* [Directions for this task]
Restate the entries below verbatim.

* [Entries shown]
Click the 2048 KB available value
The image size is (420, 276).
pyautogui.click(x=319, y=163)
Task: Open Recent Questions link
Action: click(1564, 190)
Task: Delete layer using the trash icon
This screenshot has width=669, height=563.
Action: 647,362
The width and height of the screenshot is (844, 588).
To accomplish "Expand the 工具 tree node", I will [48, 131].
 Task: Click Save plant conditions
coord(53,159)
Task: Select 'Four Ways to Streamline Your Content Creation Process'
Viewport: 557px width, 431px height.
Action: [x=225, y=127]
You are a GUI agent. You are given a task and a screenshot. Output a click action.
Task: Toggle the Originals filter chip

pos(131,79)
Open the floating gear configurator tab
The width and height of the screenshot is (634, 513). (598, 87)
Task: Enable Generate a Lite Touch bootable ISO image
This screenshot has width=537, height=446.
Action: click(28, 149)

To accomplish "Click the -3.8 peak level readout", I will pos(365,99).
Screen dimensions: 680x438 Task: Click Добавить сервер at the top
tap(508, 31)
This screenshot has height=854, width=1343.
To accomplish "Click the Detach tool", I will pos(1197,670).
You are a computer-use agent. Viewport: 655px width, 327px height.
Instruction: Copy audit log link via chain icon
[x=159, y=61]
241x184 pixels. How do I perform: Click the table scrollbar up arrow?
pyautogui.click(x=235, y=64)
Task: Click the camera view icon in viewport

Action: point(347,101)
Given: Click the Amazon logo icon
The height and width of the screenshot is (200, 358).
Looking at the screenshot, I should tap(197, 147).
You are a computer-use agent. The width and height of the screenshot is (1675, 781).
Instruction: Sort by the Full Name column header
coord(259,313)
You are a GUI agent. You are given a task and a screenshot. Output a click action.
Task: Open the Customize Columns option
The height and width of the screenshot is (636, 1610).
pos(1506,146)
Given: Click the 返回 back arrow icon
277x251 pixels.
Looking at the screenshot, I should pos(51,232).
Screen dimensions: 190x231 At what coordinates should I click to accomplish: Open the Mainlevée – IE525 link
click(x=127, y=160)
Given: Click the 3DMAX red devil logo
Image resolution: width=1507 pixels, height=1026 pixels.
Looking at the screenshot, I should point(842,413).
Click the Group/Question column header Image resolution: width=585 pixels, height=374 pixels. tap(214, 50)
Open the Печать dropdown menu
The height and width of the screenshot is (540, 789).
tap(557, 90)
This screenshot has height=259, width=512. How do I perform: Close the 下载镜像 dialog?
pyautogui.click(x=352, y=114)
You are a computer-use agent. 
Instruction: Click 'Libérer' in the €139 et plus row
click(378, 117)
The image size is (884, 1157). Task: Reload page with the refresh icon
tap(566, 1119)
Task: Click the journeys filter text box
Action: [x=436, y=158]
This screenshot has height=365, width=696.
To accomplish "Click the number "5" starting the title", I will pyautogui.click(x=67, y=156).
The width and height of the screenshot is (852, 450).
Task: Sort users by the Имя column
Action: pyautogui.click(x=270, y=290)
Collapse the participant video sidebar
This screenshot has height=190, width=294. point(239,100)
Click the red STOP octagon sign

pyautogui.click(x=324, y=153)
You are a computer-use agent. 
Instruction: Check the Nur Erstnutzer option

* [Reply to the task]
Click the 2048 KB available value
The image size is (420, 276).
pyautogui.click(x=319, y=163)
Task: Open Recent Questions link
Action: click(1564, 190)
Task: Delete layer using the trash icon
This screenshot has width=669, height=563.
Action: 647,362
The width and height of the screenshot is (844, 588).
To accomplish "Expand the 工具 tree node", I will [48, 131].
 Task: Click Save plant conditions
coord(53,159)
Task: Select 'Four Ways to Streamline Your Content Creation Process'
Viewport: 557px width, 431px height.
Action: [x=225, y=127]
You are a GUI agent. You are given a task and a screenshot. Output a click action.
Task: Toggle the Originals filter chip

pos(131,79)
Open the floating gear configurator tab
The width and height of the screenshot is (634, 513). (598, 87)
Task: Enable Generate a Lite Touch bootable ISO image
This screenshot has width=537, height=446.
Action: click(28, 149)

To accomplish "Click the -3.8 peak level readout", I will pos(365,99).
Screen dimensions: 680x438 Task: Click Добавить сервер at the top
tap(508, 31)
This screenshot has height=854, width=1343.
To accomplish "Click the Detach tool", I will pos(1197,670).
You are a computer-use agent. Viewport: 655px width, 327px height.
Instruction: Copy audit log link via chain icon
[x=159, y=61]
241x184 pixels. How do I perform: Click the table scrollbar up arrow?
pyautogui.click(x=235, y=64)
Task: Click the camera view icon in viewport

Action: point(347,101)
Given: Click the Amazon logo icon
The height and width of the screenshot is (200, 358).
Looking at the screenshot, I should tap(197, 147).
You are a computer-use agent. The width and height of the screenshot is (1675, 781).
Instruction: Sort by the Full Name column header
coord(259,313)
You are a GUI agent. You are given a task and a screenshot. Output a click action.
Task: Open the Customize Columns option
The height and width of the screenshot is (636, 1610).
pos(1506,146)
Given: Click the 返回 back arrow icon
277x251 pixels.
Looking at the screenshot, I should pos(51,232).
Screen dimensions: 190x231 At what coordinates should I click to accomplish: Open the Mainlevée – IE525 link
click(x=127, y=160)
Given: Click the 3DMAX red devil logo
Image resolution: width=1507 pixels, height=1026 pixels.
Looking at the screenshot, I should point(842,413).
Click the Group/Question column header Image resolution: width=585 pixels, height=374 pixels. tap(214, 50)
Open the Печать dropdown menu
The height and width of the screenshot is (540, 789).
tap(557, 90)
This screenshot has height=259, width=512. How do I perform: Close the 下载镜像 dialog?
pyautogui.click(x=352, y=114)
You are a computer-use agent. 
Instruction: Click 'Libérer' in the €139 et plus row
click(378, 117)
The image size is (884, 1157). Task: Reload page with the refresh icon
tap(566, 1119)
Task: Click the journeys filter text box
Action: [x=436, y=158]
This screenshot has height=365, width=696.
To accomplish "Click the number "5" starting the title", I will pyautogui.click(x=67, y=156).
The width and height of the screenshot is (852, 450).
Task: Sort users by the Имя column
Action: pyautogui.click(x=270, y=290)
Collapse the participant video sidebar
This screenshot has height=190, width=294. point(239,100)
Click the red STOP octagon sign

pyautogui.click(x=324, y=153)
You are a computer-use agent. 
Instruction: Check the Nur Erstnutzer option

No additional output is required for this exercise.